Des questions théoriques aux questions pratiques
10L’espace collectif de connaissances qu’est le Web se présente également comme manuel pratique où l’on peut trouver des tutoriels dans tous les domaines, de la cuisine au déchiffrage musical. Emmanuelle Pireyre intègre ainsi un extrait de forum où un pianiste dérouté demande où se trouve la note si bémol sur le clavier pour jouer la fin du morceau de Titanic17.
11Le manuel pratique est un motif important dans Comment faire disparaître la terre ? Associé au sigle RTFB (Read the fucking book) il est l’horizon idéal de réception du livre ; la narratrice évoque ainsi la « la jubilation extrême de l’auteur dont on aurait dit RTFB en offrant son livre à un lecteur nécessiteux »18. Or c’est le « comment », pronom interrogatif appelant justement le conseil pratique sur la manière de faire, qui inaugure presque tous les chapitres de Féerie générale : « Comment habiter le paramilitaire ? », « Comment faire le lit de l’homme non schizoïde et non aliéné ? », « Comment planter sa fourchette ? », etc. Le vocabulaire de l’infra-ordinaire, lié à des termes plus abstraits dans une poétique du choc, permet d’instaurer, dès le sommaire initial, un régime d’écriture fondé sur la mise en lien fantaisiste. Ces questions en début de chaque chapitre inaugurent également une écriture de l’étonnement, de la perplexité face au monde. Le vocabulaire de l’infra-ordinaire permet de faire surgir l’expérience de pensée du quotidien et d’objets anodins ; la philosophie devient une pratique concrète. Emmanuelle Pireyre insiste ainsi sur la valeur pragmatique de la littérature ; pour nourrir sa pensée, répondre à ses propres questions, l’auteure se pose à la fois comme internaute explorant le Web et comme créatrice d’une réagencement singulier des données.

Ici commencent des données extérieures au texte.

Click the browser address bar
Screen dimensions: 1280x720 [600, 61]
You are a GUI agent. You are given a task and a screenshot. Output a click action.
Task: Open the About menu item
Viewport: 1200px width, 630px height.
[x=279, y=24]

12Venue de la poésie expérimentale, et étant attachée à la langue, Emmanuelle Pireyre se préoccupe plus particulièrement des données langagières. Elle rassemble et confronte ainsi dans Féerie générale les parole de personnes anonymes, rencontrées sur Internet, et les mêle dans ce qui forme un hypertexte langagier.

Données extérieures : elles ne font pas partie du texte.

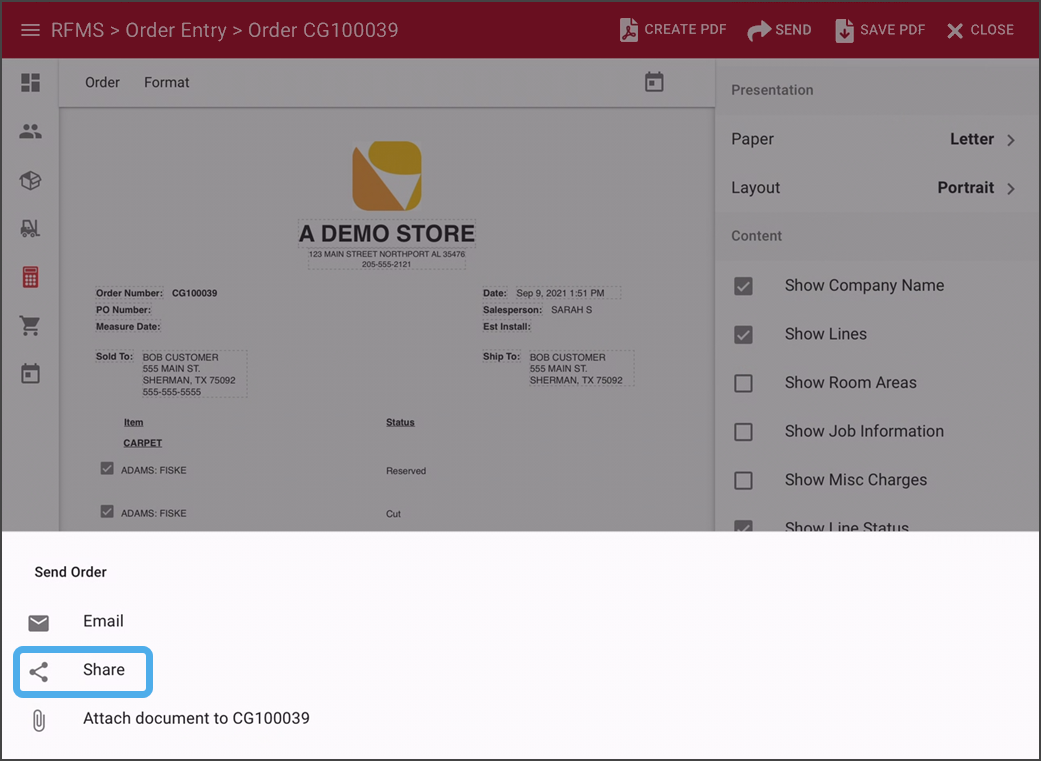Image resolution: width=1041 pixels, height=761 pixels.
Task: Enable Show Room Areas
Action: (x=743, y=383)
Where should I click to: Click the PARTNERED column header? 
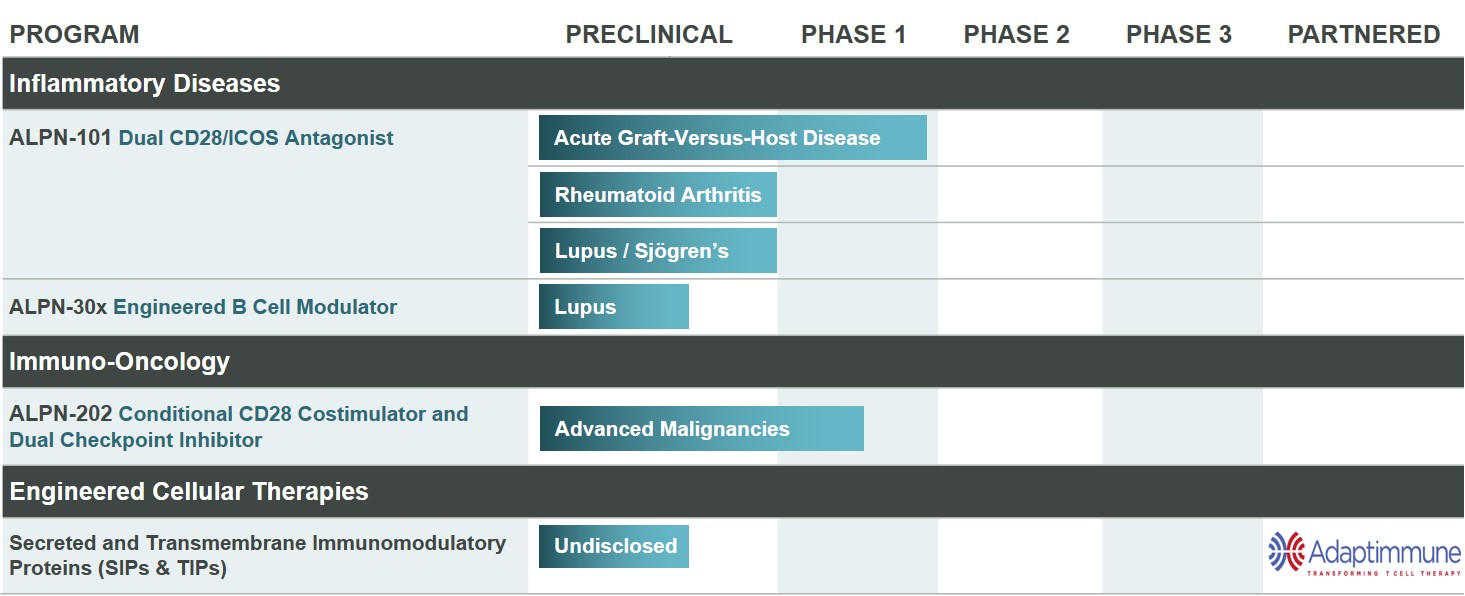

Un hypertexte langagier : blogs, sites, forums
L’écriture oralisée de la narratrice : une écriture de la « conférence »
13Les écrits produits dans l’écosystème numérique relèvent d’un continuum entre écrit et oral. Les smiley, présents dans les divers extraits de forums intégrés à Féerie générale, renvoient à des éléments non verbaux, caractéristiques de la production et de la réception d’un énoncé oral19. Si l’on considère l’extrait de forum concernant le rappeur SoWhat, on peut également évoquer l’allongement de certaines syllabes pour mimer des effets de prononciation (« mdrrr le guerrier », « mitoo »20) ou encore une série d’apocopes (« jdois », « jverrai »21). Ces traits d’oralité sont cantonnés aux extraits de forum, mais on peut noter dans le discours même de la narratrice la récurrence de mots tels que « Bon », « Ok », marqueurs d’une logique dialogique du discours. Emmanuelle Pireyre présente ainsi ce qu’on pourrait appeler une écriture de la « conférence » au sens le plus habituel et le plus contemporain du mot, celui d’un exposé oral fait devant un public. Déjà, dans Mes vêtements ne sont pas des draps de lit, la narratrice se présente comme une conférencière. De même, lorsqu’Emmanuelle Pireyre se met en scène dans Féerie générale en tant qu’auteure, c’est pour décrire non son activité d’écriture, mais sa « conférence poétique », conférence-hybride qui mêle vidéo, texte et musique22.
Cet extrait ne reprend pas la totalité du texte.